_Data records_
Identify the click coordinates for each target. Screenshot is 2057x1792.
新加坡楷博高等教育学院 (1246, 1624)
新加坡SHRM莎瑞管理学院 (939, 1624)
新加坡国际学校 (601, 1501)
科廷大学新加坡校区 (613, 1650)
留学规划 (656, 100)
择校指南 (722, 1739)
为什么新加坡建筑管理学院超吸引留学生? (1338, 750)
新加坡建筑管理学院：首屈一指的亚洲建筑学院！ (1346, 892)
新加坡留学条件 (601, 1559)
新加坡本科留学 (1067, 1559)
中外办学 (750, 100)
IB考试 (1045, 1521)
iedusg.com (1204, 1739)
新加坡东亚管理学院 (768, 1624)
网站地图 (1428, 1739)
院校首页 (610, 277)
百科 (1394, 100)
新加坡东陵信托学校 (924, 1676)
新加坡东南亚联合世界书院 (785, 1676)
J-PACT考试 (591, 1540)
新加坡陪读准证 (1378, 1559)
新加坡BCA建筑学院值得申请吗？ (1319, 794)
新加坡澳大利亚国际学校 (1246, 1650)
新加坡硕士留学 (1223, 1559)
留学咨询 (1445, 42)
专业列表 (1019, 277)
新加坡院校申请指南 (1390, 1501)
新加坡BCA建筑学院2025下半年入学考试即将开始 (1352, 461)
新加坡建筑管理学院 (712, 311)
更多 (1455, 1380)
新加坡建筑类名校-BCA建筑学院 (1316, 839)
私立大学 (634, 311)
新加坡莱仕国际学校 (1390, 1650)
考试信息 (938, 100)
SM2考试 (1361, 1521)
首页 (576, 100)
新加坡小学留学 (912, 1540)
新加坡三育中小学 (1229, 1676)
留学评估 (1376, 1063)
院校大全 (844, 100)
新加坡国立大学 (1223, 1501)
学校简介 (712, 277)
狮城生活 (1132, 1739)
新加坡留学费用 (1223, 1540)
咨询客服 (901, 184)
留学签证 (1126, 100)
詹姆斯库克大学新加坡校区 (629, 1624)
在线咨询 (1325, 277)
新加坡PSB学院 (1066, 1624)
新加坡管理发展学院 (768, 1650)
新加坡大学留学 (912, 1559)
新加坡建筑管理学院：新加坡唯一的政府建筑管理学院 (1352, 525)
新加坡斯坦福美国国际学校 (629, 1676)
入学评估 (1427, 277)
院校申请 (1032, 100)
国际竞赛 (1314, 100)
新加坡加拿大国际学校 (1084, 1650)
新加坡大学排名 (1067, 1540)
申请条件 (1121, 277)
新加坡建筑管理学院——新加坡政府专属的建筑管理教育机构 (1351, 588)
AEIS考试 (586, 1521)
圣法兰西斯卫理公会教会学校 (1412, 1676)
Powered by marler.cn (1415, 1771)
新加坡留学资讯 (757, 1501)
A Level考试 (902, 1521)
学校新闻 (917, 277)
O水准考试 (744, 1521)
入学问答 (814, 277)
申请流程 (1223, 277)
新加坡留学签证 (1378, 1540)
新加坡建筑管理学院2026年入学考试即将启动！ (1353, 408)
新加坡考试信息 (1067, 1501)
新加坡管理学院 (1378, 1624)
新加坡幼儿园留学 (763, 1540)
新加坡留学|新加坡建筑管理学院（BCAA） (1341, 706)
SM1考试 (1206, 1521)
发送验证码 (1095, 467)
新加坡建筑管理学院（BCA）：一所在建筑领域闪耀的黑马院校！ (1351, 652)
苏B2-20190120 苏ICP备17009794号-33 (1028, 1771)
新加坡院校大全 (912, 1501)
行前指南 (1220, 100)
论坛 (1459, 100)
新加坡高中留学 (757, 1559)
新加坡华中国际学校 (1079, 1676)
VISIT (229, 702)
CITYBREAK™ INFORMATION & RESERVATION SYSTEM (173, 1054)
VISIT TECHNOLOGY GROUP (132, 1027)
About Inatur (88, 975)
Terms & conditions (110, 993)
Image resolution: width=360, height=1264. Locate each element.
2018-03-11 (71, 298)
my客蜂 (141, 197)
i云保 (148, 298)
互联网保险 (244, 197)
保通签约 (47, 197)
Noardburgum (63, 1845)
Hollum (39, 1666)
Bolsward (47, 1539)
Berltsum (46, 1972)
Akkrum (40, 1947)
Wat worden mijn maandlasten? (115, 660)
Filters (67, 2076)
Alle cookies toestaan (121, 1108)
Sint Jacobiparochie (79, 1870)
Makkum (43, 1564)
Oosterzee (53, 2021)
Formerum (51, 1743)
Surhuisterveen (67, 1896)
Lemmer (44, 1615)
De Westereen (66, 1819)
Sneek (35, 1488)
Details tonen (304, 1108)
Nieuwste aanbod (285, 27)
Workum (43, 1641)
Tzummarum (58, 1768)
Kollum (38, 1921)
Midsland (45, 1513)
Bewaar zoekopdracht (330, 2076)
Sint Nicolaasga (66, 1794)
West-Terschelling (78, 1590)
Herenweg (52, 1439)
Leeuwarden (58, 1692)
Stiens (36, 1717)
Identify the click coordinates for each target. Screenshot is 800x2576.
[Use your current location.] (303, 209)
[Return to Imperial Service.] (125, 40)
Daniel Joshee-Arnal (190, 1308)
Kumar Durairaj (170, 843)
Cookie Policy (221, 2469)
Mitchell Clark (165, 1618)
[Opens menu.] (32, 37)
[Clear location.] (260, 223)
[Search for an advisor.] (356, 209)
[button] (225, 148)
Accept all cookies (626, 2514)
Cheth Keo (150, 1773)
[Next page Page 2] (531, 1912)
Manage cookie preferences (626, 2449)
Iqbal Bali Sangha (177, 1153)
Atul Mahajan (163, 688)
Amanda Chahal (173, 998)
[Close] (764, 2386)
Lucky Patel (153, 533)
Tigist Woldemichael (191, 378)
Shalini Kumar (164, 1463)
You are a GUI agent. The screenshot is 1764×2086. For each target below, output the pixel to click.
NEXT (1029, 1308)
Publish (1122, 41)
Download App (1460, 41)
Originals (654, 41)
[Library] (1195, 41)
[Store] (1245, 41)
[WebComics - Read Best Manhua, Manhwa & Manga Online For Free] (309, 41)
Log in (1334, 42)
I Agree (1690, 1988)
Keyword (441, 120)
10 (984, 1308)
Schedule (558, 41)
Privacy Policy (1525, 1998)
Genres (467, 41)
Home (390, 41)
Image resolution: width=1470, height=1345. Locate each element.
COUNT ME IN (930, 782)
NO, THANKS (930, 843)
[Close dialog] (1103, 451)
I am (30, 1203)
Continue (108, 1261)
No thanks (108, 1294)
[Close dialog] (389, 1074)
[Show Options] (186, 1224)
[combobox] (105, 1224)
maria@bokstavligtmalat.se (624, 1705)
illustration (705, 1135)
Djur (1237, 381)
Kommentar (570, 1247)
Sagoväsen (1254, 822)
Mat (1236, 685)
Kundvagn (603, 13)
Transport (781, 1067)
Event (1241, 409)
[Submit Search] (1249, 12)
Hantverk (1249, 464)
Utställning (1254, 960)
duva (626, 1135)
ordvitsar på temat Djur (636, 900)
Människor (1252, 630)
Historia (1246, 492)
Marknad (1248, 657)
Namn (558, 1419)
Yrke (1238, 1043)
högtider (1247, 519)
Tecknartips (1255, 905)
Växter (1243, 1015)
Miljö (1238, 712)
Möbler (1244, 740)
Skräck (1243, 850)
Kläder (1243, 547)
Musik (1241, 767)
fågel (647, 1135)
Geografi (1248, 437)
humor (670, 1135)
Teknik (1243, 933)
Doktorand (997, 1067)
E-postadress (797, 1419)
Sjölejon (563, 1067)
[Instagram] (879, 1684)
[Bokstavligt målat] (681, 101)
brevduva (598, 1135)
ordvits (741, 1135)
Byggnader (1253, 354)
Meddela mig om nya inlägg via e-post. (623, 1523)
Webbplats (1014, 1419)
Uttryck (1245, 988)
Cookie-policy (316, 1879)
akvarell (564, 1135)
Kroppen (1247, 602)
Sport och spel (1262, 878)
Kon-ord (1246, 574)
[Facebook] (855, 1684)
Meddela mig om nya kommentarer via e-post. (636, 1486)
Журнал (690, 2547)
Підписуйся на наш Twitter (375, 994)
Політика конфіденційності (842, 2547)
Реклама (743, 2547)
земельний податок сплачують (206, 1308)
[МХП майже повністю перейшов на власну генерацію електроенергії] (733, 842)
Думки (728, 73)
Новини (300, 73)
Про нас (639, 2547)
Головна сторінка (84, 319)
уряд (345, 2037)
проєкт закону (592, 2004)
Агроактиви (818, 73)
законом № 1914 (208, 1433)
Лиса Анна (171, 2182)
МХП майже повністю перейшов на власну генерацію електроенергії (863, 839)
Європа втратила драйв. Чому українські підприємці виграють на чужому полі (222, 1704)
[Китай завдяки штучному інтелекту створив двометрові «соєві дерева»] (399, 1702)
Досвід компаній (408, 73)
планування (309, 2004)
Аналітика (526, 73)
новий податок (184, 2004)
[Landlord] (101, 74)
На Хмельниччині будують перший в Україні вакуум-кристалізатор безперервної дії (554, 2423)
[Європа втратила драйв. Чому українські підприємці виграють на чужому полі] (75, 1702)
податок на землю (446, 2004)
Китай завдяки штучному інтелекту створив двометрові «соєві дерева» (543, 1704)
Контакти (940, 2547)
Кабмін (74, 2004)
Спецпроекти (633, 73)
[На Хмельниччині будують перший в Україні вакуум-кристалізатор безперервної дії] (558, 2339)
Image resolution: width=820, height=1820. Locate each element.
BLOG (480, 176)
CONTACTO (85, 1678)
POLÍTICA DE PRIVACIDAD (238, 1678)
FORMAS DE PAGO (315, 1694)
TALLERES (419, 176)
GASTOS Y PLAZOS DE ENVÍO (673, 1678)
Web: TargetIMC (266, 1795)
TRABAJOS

_What is required_
Transcribe, please, every line from the first line of the listing above through the line with "IB考试 (1045, 1521)". Keep both ends and nothing else.

_Answer to this problem_
Identify the click coordinates for each target. Screenshot is 2057x1792.
新加坡楷博高等教育学院 (1246, 1624)
新加坡SHRM莎瑞管理学院 (939, 1624)
新加坡国际学校 (601, 1501)
科廷大学新加坡校区 (613, 1650)
留学规划 (656, 100)
择校指南 (722, 1739)
为什么新加坡建筑管理学院超吸引留学生? (1338, 750)
新加坡建筑管理学院：首屈一指的亚洲建筑学院！ (1346, 892)
新加坡留学条件 (601, 1559)
新加坡本科留学 (1067, 1559)
中外办学 (750, 100)
IB考试 (1045, 1521)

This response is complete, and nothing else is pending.